The Foundation’s report has been sent to the US Senate Permanent Subcommittee on Investigations, which last year held hearings into “Boeing’s broken safety culture”.
The official investigation into the Ahmedabad crash is being carried out by India’s Aircraft Accident Investigation Bureau (AAIB). American officials have also been taking part, as the aircraft and its engines were designed and built in the US.
A month after the accident, the AAIB published a preliminary report., external This is standard practice in accident investigations, and is meant to provide a summary of the known facts at the time of publication. It will not usually draw firm conclusions.
However, a short section of this 15-page report generated significant controversy.
It states that moments after take-off, the plane’s fuel control switches, which are normally used when starting the engines before a flight and shutting them down afterwards, had been moved from the “run” to the “cut-off” position.
This would have deprived the engines of fuel, causing them to lose thrust rapidly. The switches were moved back to restart the engines, but too late to prevent the disaster.
The report then says: “In the cockpit voice recording, one of the pilots is heard asking the other why did he cut-off. The other pilot responded that he did not do so.” The actual transcript is not provided.
That indirectly reported conversation prompted a number of commentators in the US and India to suggest that the accident had been caused by one of the pilots, either deliberately or inadvertently.
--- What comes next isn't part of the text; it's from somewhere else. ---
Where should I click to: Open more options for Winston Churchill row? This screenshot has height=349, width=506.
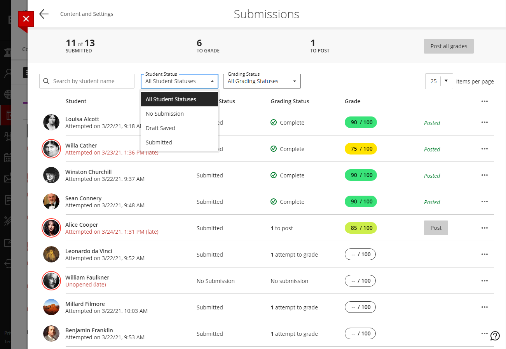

But there has since been a backlash from lawyers for the accident victims, safety campaigners, a pilots’ association and some technical experts in India and the US. They believe the focus on the pilots is misleading, and has diverted attention away from the possibility of a technical problem with the aircraft.
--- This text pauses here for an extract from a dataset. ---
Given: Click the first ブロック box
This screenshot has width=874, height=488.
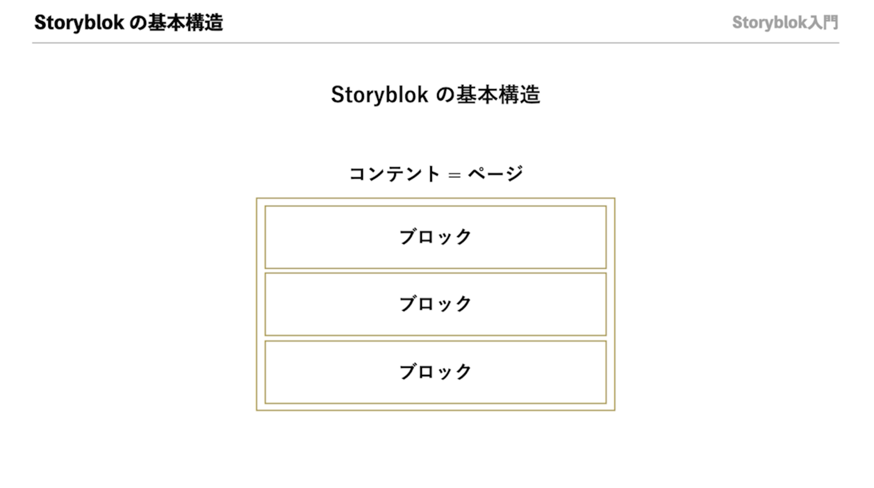Looking at the screenshot, I should (436, 237).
Since the report was issued, the BBC has spoken to a range of people within the industry, including pilots, accident investigators and engineers. While theories about what actually happened vary widely, there is a broad acknowledgement that important information is missing.
The Foundation for Aviation Safety is an organisation led by Ed Pierson, a former senior manager at Boeing’s Renton factory in Seattle, who has been an outspoken critic of the aerospace giant’s safety and quality control standards for years.
He has previously described the preliminary report into the Air India crash as “woefully inadequate… embarrassingly inadequate”.
The Foundation says its concerns about the 787 go beyond the aircraft involved in that accident. It says it has also examined some 2,000 reports of failures on hundreds of other aircraft in the US, Canada and Australia.
They include water leaks into wiring bays, which have previously been noted by US regulator the Federal Aviation Authority. Concerns about the aircraft have also been voiced in some other quarters.
Boeing has always maintained that the 787 is a safe aircraft with a strong record. Prior to the Ahmedabad crash, it had operated for nearly a decade and a half without a single fatality.
The BBC has not seen the documents referred to in the Foundation’s report.
Boeing declined to comment, as the investigation into the Air India crash is still ongoing. It referred queries about the crash to the AAIB.
Air India and the AAIB have been approached for comment.